DATASET: Begin

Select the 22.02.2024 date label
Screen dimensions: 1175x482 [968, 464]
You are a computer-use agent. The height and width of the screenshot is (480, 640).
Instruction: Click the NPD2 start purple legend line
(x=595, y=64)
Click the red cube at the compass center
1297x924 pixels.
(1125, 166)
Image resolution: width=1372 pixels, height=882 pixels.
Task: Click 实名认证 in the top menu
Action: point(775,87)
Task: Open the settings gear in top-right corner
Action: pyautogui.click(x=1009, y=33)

DATASET: End

- **EXERCISE OBJECTIVE**:
The expected result is an exact transcription of the lines from the one containing "You are a computer-use" through the end of the records above; please include both ends.

- **RESULT OF THIS TASK**:
You are a computer-use agent. The height and width of the screenshot is (480, 640).
Instruction: Click the NPD2 start purple legend line
(x=595, y=64)
Click the red cube at the compass center
1297x924 pixels.
(1125, 166)
Image resolution: width=1372 pixels, height=882 pixels.
Task: Click 实名认证 in the top menu
Action: point(775,87)
Task: Open the settings gear in top-right corner
Action: pyautogui.click(x=1009, y=33)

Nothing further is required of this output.